Intenté contenerme, pero por dentro hervía. Después de cenar, cuando Lucía se fue al salón, le pregunté a Adrián en voz baja: “Hijo, ¿no tenéis dinero para calcetines? ¿O es que no lavas?”. Él me quitó importancia: “Mamá, no exageres, todo está bien. Es que no me fijé”. ¿No te fijaste? ¡Esos agujeros se ven desde la Puerta del Sol! Quise hablar con Lucía, pero temía que se burlara de nuevo. En su lugar, rebusqué en mi armario, saqué unos calcetines nuevos que le había comprado por su cumpleaños y se los di: “Toma, póntelos, que da pena verte”. Me dio las gracias, pero noté que le daba igual.
Los dejé marchar, pero esa noche no pegué ojo. No paraba de darle vueltas: ¿cómo es posible? Lucía trabaja, claro, y estará cansada, ¿pero eso es excusa? A su edad, yo trabajaba, cuidaba la casa, a mi marido y a mi hijo. ¿Ella no puede echar tres pares de calcetines a la lavadora o comprar unos nuevos? ¡En cualquier tienda los venden por cuatro duros! ¿O ahora está de moda ir hecho un pordiosero? Recordaba lo pulcra que va siempre Lucía, con las uñas pintadas, mientras mi hijo lleva calcetines deshilachados. Y no son solo calcetines, son un símbolo. Un símbolo de que a ella parece importarle un bledo su marido.

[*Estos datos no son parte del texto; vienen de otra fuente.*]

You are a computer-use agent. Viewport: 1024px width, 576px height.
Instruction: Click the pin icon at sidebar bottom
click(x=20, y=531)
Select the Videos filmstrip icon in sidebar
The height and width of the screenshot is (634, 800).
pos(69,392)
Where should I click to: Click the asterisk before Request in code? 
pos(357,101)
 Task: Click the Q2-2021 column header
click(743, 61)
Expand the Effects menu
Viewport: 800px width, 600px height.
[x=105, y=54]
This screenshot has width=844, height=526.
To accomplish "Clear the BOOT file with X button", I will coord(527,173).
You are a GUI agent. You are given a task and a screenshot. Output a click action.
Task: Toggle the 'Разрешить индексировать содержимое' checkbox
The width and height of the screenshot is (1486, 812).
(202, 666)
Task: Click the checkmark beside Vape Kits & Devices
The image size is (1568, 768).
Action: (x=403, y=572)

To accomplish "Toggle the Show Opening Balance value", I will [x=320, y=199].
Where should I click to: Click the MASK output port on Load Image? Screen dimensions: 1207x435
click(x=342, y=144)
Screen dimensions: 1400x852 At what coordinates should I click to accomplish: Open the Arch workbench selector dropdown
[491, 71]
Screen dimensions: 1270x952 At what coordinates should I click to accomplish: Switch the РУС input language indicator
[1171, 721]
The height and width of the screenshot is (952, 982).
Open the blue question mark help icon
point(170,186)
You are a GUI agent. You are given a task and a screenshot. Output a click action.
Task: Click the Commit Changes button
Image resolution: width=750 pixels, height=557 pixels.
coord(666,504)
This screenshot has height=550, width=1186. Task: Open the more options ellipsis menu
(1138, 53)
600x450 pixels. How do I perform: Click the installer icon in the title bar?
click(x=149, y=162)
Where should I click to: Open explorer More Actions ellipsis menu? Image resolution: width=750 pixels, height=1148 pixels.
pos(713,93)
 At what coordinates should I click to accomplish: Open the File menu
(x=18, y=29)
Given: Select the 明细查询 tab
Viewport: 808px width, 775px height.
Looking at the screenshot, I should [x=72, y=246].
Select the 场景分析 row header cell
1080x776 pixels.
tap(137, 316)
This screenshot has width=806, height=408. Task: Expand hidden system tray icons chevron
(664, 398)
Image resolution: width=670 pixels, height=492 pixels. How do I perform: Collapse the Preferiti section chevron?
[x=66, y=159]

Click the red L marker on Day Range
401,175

Al día siguiente, llamé a mi amiga Pilar para desahogarme. Me escuchó y dijo: “Carmen, no es asunto tuyo. Son adultos, que se apañen”. ¿Adultos? Entonces, ¿quién lo hará por ellos si Adrián va hecho un desastre? Pilar añadió: “Quizá Lucía no cree que sea su obligación. Las mujeres ahora son diferentes”. ¿Diferentes? No me opongo a que trabajen o hagan carrera, ¿pero el cuidado básico de un marido también ha pasado de moda? No pido que le haga cocido todos los días, ¡pero unos calcetines se pueden remendar!
Decidí hablar con Lucía. La llamé, la invité a tomar café sin Adrián. Le dije: “Lucía, perdona que me meta, pero ¿cómo permites que Adrián lleve esos calcetines? Es tu marido”. Ella puso cara de sorpresa: “Carmen, es mayorcito, él elige su ropa. Ya le he dicho mil veces que compre otros”. ¿Mayorcito? ¿Y tú no ves que va hecho un desastre? Le insinué que una esposa debe ocuparse de esas cosas, pero ella solo sonrió: “Tenemos igualdad, yo no controlo su armario”. ¿Igualdad? ¿Eso es que uno va hecho un trapo y el otro con zapatos nuevos?
Ahora no sé qué hacer. Una parte de mí quiere comprarle a Adrián una caja de calcetines y lavárselos yo misma para que no dé pena. Pero otra parte entiende que no es mi lugar. Ellos deben resolverlo. Le ofrecí ayuda: “Hijo, si andáis mal de dinero, dime algo”. Él se rió: “Mamá, tranquila, solo son calcetines viejos, los tiraré”. ¿Los tirarás? ¿Y qué te impide hacerlo ahora? No sé cómo hacer entrar en razón a Lucía. Quizá de verdad cree que no es su responsabilidad. Pero me duele ver a mi hijo así. Es como si yo hubiera fallado en enseñarle a cuidarse.
De momento, trato de no entrometerme. Los invito a cenar, le dejo calcetines nuevos a Adrián, pero por dentro sigo indignada. No son solo calcetines rotos, son una señal de que algo falla en su matrimonio. Y no sé cómo arreglarlo sin romper nuestra relación. Pero hay algo claro: mi hijo merece más que ir con los dedos al aire. Y Lucía debería reflexionar sobre lo que significa ser esposa. ¿O acaso también eso tengo que enseñarle yo?
**Lección:** A veces, querer lo mejor para nuestros hijos choca con su independencia. Pero por mucho que duela, no podemos vivir sus vidas por ellos. Solo queda confiar en que, al final, aprenderán a cuidarse solos. Aunque nos cueste verte los dedos por los agujeros.